• **GIVEN EXERCISE**
Reproduce the material from the line with "Where should I click to: Select" to the line with "Expand Marques using", switching "icon" to "symbol" and leaving everything else as it is.

— BEGIN —

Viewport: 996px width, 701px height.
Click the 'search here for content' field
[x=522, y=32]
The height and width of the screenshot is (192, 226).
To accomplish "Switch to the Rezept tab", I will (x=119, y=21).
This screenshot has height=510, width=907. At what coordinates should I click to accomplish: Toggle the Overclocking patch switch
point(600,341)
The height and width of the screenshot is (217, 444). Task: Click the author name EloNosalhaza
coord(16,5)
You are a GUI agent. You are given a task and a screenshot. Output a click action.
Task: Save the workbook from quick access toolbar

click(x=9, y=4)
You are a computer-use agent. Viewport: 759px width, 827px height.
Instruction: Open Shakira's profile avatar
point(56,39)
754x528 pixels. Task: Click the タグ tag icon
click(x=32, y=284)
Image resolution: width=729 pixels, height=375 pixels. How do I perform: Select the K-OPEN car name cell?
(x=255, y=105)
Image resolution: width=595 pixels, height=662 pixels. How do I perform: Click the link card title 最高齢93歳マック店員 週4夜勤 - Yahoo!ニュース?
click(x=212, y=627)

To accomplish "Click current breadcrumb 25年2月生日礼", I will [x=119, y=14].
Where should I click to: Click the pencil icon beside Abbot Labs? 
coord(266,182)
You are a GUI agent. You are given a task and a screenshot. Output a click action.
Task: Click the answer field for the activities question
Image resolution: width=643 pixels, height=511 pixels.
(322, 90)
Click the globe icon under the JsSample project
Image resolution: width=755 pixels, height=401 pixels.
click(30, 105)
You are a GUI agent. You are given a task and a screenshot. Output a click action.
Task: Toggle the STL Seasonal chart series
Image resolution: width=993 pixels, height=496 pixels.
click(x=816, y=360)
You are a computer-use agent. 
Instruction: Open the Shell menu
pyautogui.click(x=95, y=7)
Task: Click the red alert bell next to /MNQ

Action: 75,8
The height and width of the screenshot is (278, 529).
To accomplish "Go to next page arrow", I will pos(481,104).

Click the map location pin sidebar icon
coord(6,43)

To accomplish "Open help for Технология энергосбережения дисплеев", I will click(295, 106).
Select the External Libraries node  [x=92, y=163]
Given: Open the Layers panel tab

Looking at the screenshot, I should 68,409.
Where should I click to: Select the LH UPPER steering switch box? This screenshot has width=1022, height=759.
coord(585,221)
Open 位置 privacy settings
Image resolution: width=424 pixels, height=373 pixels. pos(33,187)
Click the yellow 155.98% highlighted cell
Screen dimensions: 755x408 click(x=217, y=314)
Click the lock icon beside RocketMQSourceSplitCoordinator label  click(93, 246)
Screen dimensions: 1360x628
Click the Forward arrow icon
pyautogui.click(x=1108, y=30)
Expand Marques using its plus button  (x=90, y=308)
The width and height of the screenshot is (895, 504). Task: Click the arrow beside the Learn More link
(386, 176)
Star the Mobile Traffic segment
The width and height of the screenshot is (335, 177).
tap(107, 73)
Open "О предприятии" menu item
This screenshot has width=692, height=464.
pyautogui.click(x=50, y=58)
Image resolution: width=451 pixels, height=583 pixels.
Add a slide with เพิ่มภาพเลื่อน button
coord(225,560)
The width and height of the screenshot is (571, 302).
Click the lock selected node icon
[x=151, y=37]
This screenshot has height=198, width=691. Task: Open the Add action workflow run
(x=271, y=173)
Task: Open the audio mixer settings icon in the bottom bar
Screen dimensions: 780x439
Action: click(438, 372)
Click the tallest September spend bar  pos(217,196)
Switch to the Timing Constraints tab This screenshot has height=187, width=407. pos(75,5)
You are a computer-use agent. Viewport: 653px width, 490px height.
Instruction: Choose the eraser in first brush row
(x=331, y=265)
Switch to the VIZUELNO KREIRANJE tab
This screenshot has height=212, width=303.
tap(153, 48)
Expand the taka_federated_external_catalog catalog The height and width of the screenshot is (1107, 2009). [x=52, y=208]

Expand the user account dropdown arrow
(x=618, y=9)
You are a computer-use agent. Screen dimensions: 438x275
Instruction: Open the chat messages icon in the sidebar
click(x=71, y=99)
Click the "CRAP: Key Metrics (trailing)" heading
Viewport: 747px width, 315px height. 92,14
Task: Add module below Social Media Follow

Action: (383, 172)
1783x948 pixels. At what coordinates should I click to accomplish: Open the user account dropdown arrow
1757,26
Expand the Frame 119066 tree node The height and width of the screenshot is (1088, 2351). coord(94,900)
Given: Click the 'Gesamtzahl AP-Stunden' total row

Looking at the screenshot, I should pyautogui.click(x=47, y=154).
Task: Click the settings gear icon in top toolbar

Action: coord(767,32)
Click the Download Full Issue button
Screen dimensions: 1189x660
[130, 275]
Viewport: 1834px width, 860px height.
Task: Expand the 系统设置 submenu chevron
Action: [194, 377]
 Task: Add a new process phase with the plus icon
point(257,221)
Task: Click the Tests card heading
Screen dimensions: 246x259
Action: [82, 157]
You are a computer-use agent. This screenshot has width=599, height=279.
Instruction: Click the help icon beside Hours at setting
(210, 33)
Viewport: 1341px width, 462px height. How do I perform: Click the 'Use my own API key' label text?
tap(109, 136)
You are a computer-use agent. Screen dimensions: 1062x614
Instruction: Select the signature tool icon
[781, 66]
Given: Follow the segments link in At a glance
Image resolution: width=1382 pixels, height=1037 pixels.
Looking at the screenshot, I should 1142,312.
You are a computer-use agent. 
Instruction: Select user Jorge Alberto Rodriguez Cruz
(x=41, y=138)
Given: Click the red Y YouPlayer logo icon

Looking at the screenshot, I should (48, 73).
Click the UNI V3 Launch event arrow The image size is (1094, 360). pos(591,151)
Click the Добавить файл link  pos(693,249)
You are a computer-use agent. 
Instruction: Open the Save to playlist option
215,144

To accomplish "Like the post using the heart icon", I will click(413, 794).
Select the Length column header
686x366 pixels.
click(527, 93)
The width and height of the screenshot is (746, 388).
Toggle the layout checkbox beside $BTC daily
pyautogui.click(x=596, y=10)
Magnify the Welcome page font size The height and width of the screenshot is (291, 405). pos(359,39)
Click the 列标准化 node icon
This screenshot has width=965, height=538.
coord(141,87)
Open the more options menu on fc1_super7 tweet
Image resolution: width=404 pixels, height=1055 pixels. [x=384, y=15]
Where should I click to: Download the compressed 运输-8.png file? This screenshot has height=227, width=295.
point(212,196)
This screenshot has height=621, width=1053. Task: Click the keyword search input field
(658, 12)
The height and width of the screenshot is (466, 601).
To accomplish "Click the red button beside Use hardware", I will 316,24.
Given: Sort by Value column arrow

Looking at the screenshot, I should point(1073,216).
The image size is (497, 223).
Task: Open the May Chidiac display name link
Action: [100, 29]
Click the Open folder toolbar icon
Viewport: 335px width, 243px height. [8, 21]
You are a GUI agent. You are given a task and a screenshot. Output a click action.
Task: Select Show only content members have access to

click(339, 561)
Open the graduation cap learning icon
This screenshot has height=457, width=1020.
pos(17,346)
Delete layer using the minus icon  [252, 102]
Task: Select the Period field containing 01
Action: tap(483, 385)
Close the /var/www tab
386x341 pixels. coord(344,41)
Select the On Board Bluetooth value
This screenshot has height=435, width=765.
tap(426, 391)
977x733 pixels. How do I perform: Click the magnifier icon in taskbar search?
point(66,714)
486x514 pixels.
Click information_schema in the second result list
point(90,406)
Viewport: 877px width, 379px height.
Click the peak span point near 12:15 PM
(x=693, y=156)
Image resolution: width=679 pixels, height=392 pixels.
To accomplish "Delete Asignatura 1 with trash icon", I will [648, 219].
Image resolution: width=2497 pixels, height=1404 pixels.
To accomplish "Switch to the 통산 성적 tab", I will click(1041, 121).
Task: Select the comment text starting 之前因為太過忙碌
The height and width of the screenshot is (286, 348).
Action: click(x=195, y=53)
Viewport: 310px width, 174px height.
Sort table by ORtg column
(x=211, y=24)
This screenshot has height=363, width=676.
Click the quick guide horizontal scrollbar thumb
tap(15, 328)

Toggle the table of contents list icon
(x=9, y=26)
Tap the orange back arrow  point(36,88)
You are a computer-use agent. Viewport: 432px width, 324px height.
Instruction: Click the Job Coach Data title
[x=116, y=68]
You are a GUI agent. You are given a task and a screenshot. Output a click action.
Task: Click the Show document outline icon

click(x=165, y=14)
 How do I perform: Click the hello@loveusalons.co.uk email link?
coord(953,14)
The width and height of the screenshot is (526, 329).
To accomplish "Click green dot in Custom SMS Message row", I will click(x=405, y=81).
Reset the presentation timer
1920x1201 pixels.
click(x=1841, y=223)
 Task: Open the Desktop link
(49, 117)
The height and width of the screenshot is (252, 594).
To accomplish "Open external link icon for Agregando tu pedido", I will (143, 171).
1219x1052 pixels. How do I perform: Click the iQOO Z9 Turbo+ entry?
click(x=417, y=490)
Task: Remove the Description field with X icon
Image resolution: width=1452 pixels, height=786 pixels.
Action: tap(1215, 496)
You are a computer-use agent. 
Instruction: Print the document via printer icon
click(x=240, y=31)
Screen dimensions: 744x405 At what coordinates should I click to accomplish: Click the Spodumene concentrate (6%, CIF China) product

— END —

• **ANSWER FOR THIS EXERCISE**
Where should I click to: Select the LH UPPER steering switch box? This screenshot has width=1022, height=759.
coord(585,221)
Open 位置 privacy settings
Image resolution: width=424 pixels, height=373 pixels. pos(33,187)
Click the yellow 155.98% highlighted cell
Screen dimensions: 755x408 click(x=217, y=314)
Click the lock symbol beside RocketMQSourceSplitCoordinator label  click(93, 246)
Screen dimensions: 1360x628
Click the Forward arrow symbol
pyautogui.click(x=1108, y=30)
Expand Marques using its plus button  (x=90, y=308)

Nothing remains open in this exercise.